On first blush, a high-level view of media coverage surrounding Standing Rock in the latter half of 2016 shows the tendency to characterize the participants as protesters. But looking deeper, we find other factors at work. Analyzing news coverage further, the overall coverage of Standing Rock events reveals inconsistencies and struggles over narrative: late and episodic focus on the standoff, more local than national attention, and the existence of multiple shared language-use communities without resulting in a set of authoritative narratives.
Although the characterization of protester certainly did allow for increased media coverage in the latter part of the year, especially as events became more violent, it privileged a view of events around defiance. Attempts to characterize the activity around Standing Rock as undertaken by “anti-energy protesters,” for example, allowed an interpretation of events that narrowly focused on environmental concerns in comparison to broader resistance. On the other hand, the language of protectors goes beyond a semantic argument to emphasize what these individuals and communities were fighting for, not fighting against.
In the end, perhaps the news coverage – which includes the earlier inattention and struggles over narrative – reflects the state of our national inexperience with discussions over Native American sovereignty. The issue of sovereignty includes the right to choose the terms and ultimate meanings of the pipeline dispute. Over the course of 2016, it emerged that choosing the word ‘protector’ privileged the Sioux’s, and any native american tribe’s, right to define the very meaning of their activity as “protection” instead of “protest,” and ultimately their legal right to be consulted with regards to their lands.

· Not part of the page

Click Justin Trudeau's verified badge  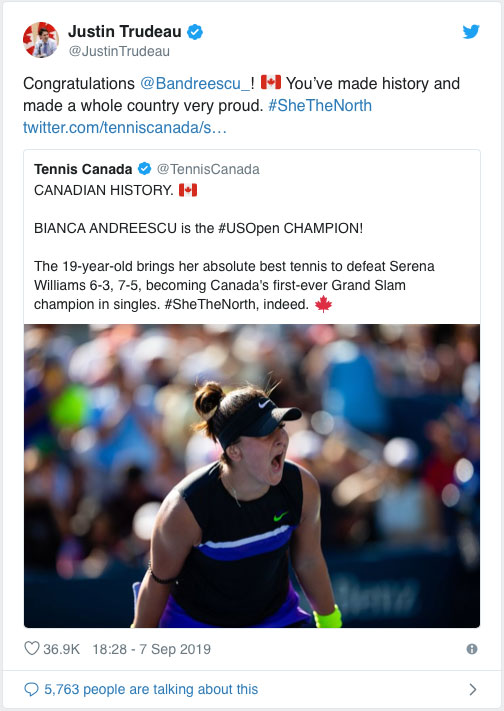pos(195,32)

Sovereign consultation may at times include decisions to accept environmental risk and also needs to consider the diversity of opinion among tribal representatives with regards even to DAPL (such as Archambault’s call to activists and protectors to go home after the early December pipeline halt). The increased significance of the “protector” language by the year’s end allows us to hope that no matter the outcome of DAPL construction, members of the Standing Rock camps, and news articles about them, have helped United States citizens to become more practiced at thinking about continued relevance of land issues for Native Americans. Future media coverage could continue to help us think about issues related to tribal sovereignty with more depth and complexity.